Pregunta

I'm trying to test a QObject based class with will emit signals asynchronously (actually from a background thread).

I saw a post here about doing this:

https://groups.google.com/forum/#!topic/googlemock/RTgynKPa6ew

Which linked to this source code:

http://www.etotheipiplusone.com/projects/qsignalmock/qsignalmock.cpp http://www.etotheipiplusone.com/projects/qsignalmock/qsignalmock.h

This seems to be what I want - however as the author mentions this is missing a timeout/synchronization step.

As the linked post is quite old I'd like to know is there a better/more modern way to handle this? I can't believe I am the only person who would like to verify that a class emits its signals with expected data within a reasonable time frame.
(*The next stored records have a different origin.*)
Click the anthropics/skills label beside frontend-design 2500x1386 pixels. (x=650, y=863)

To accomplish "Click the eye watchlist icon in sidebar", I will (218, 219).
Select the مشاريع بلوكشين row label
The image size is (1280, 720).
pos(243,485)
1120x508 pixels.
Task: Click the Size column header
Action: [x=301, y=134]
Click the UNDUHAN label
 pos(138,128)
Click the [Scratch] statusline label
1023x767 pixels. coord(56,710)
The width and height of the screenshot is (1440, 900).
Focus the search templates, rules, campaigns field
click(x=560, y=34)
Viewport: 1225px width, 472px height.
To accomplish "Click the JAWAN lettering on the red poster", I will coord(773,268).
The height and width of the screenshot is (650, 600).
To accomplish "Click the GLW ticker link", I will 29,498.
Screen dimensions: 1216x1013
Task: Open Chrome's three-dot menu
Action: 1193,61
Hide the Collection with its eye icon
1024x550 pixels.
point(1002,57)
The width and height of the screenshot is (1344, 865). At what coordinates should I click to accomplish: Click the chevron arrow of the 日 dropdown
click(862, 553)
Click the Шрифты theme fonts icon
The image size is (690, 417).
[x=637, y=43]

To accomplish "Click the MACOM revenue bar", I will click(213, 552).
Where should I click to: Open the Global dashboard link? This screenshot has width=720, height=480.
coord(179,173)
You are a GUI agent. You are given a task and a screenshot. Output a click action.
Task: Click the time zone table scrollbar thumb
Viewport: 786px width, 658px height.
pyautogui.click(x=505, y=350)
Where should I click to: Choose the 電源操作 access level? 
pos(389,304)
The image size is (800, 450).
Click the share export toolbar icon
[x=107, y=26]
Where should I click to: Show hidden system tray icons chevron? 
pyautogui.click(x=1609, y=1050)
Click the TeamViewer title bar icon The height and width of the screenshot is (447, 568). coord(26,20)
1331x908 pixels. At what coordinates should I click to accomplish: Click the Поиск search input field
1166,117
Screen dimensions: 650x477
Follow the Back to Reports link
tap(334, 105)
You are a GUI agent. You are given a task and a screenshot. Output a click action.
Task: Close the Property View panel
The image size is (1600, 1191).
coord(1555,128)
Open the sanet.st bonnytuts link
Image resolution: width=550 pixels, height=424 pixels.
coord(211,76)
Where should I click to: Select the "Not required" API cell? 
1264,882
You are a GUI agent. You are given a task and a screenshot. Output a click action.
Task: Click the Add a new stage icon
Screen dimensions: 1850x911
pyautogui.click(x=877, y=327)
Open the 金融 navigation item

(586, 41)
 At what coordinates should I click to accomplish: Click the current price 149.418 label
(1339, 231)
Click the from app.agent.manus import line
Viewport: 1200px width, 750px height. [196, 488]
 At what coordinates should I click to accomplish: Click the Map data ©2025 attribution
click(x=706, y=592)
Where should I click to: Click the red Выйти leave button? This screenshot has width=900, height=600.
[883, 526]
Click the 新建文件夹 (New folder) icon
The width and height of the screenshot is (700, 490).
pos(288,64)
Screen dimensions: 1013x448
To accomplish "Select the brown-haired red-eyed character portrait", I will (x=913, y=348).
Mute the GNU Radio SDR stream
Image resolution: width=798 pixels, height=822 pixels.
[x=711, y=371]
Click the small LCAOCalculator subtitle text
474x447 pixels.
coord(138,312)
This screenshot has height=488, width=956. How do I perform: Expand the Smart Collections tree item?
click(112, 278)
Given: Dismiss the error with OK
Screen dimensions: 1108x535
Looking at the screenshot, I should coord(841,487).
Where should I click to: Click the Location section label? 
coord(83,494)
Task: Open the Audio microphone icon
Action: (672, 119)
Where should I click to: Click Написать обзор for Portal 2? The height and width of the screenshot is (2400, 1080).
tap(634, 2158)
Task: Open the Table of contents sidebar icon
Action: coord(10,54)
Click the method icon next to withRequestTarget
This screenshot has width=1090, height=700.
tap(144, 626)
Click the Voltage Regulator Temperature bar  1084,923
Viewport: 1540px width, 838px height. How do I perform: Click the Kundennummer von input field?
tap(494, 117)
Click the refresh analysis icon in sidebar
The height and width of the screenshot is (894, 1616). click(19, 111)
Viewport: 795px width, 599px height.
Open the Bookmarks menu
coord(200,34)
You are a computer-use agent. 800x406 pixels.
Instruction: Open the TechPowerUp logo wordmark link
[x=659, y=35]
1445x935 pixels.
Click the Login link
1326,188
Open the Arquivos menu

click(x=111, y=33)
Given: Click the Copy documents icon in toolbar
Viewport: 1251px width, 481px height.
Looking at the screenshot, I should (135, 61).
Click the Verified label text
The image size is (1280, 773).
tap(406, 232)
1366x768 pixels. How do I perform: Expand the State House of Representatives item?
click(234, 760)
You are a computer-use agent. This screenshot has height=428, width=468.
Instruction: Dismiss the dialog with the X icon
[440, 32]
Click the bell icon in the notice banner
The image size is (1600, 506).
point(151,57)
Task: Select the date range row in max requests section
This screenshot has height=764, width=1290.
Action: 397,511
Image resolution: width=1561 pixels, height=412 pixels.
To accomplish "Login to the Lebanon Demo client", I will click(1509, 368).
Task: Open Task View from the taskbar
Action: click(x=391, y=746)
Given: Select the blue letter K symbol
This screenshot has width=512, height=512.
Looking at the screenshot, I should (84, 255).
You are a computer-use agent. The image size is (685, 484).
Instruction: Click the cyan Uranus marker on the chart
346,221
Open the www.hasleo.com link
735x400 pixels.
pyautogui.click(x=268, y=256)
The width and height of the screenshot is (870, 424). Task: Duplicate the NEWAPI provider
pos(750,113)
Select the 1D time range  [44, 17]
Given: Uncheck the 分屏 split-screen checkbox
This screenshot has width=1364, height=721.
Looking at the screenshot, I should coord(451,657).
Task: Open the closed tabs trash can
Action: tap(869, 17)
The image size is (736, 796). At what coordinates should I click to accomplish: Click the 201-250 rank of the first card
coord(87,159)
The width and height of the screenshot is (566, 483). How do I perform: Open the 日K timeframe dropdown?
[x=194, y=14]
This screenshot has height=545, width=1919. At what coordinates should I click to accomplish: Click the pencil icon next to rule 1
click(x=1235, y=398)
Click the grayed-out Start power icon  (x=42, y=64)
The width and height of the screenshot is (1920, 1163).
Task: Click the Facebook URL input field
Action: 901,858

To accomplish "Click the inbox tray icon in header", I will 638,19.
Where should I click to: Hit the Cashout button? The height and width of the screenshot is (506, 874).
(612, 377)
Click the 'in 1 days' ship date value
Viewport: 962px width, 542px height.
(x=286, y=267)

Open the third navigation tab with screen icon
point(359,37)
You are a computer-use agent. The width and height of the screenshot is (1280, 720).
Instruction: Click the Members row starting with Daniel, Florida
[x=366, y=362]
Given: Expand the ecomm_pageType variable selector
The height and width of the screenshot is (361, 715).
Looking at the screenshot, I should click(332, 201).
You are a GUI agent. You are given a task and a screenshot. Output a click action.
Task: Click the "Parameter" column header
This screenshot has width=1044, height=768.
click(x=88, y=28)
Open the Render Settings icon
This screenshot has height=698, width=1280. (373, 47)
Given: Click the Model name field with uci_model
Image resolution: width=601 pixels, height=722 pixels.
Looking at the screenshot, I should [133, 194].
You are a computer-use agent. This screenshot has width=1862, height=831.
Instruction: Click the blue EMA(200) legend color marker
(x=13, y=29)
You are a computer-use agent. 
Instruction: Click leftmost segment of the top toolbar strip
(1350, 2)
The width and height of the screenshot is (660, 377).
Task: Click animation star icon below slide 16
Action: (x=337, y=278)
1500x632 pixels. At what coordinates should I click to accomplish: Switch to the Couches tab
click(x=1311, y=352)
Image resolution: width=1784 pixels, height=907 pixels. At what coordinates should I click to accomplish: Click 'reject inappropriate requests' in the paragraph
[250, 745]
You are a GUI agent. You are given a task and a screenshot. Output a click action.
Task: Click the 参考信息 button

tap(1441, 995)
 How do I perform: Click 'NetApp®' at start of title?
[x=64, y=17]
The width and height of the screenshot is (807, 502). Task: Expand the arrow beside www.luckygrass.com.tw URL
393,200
For example lets say we have an object which starts a thread, sleeps and then emits a signal:

class ASyncObj : public QObject
{
public:
   void begin(); // fires OnResult after ~10 seconds using QTimer or QThread for example
signals:
   void OnResult(bool wasError);
};

TEST_F(ASyncTest, DidSignalFire)
{
    ASyncObj testObj;
    testObj.begin();

    // How can I wait for a timeout and verify that OnResult was called with a value of false?
}

Edit:

In the end I used QSignalSpy but noticed it has an issue it detecting signals being emitted depending on if it was sync or async. So I came up with this:

class QSignalSpyEx : public QSignalSpy
{
public:
    QSignalSpyEx(const QObject* obj, const char* aSignal)
        : QSignalSpy(obj, aSignal)
    {

    }

    bool waitForSignal(int timeout = 5000000)
    {
        // if true then signal was emitted synchronously  
        bool result = count() > 0;
        if (!result)
        {
            // if false then wait for async emit 
            result = wait(timeout);
        }
        return result;
    }
};

This makes my original example become:

TEST_F(ASyncTest, DidSignalFire)
{
    ASyncObj testObj;

    QSignalSpyEx spy(&testObj, SIGNAL(OnResult(bool)));

    testObj.begin();

    spy.waitForSignal(); // assert true
    spy.takeFirst().at(0).toBool(); // assert whatever you expected the result to be

}
¿Fue útil?

Solución

I don't know why you do not use QtTestLib (it is quite handy). Anyway this contains QSignalSpy which allows to test signals.
You should call wait(int) method which starts event loop until signal arrives or until timeout occurs.

I'm pretty sure you can mix it with googletest.